The Project Client and Supervisors
The John Eccles Institute (JEI) is a new Institute within the ANU College of Health and Medicine, created to harness transdisciplinary opportunities and engagement across the broadest conception of neuroscience—the study of the brain and mind—for research, education and public engagement across the widest possible resources within the ANU and beyond. The Monarch Research Institute is also a new institute affiliated with the ANU College of Health and Medicine, which focuses on researching novel treatments for psychiatric illnesses.
During the project, you will have a dream opportunity to be supervised by a transdisciplinary panel of excellent and committed leaders in research, education, service, and leadership. The project will be co-supervised by
- Professor Paul Fitzgerald (Director, ANU School of Medicine and Psychology, Director, Monarch Research Institute), renowned psychiatrist and a clinical and academic leader,
- Professor Hanna Suominen (Associate Director of JEI, Neuroinformatics), a computer scientist with 20 years’ of experience at forefront of bringing machine/deep learning algorithms, document analysis methods, and personalised medicine technologies to bear, and
- Dr Neil Bailey (Senior Research Fellow, ANU School of Medicine and Psychology, Head of Data Science, Monarch Research Institute), a neuroscientist with 12 years of expertise in clinical EEG research.

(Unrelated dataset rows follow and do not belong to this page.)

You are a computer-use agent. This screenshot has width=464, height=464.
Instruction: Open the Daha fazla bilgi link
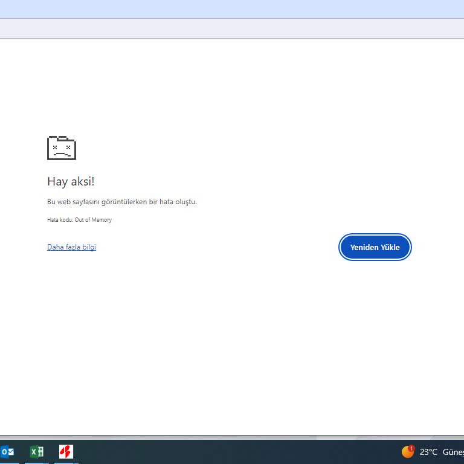coord(71,247)
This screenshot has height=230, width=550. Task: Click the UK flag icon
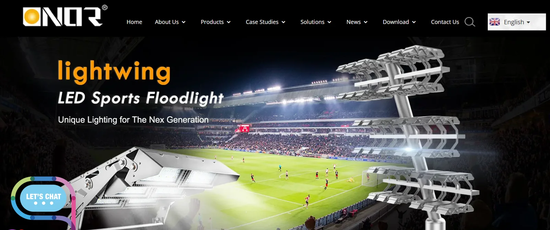pos(495,22)
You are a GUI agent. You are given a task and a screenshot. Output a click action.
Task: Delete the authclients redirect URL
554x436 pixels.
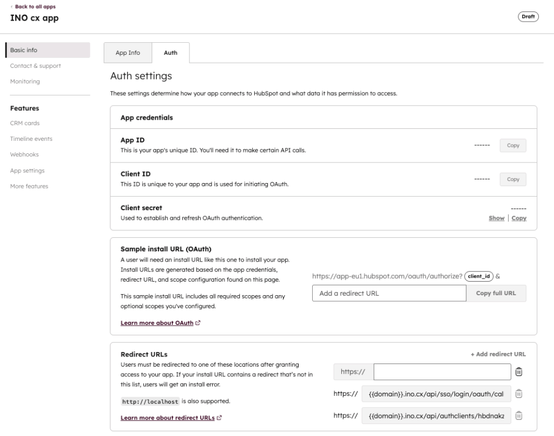click(x=518, y=415)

The First Phase—6-month Timeline
The first phase would involve identifying potential open access databases of EEG data for analysis (we are aware of some already, but there are likely more that could be usefully analysed). It would also involve identifying machine learning software packages that will provide an optimal ability to comprehensively assess EEG data for meaningful signals that might distinguish between different clinical conditions.
Subsequent Development
After the first 6 months, the project would involve using the identified datasets and software packages to determine the most meaningful EEG measures for identifying specific clinical conditions. Following the initial analyses, attempts will be made to refine the results to obtain more accurate identification of different clinical groups using for example, deep learning and reinforcement learning techniques. If the analyses are successful, the project offers the potential for objective, brain activity based diagnostic tools for psychiatric conditions. The results may also offer novel therapeutic targets for brain stimulation techniques developed by future research.
Requirements
To undertake substantial work on this project, students must have a background in statistical and data analytic techniques, machine learning, and experience with processing EEG data.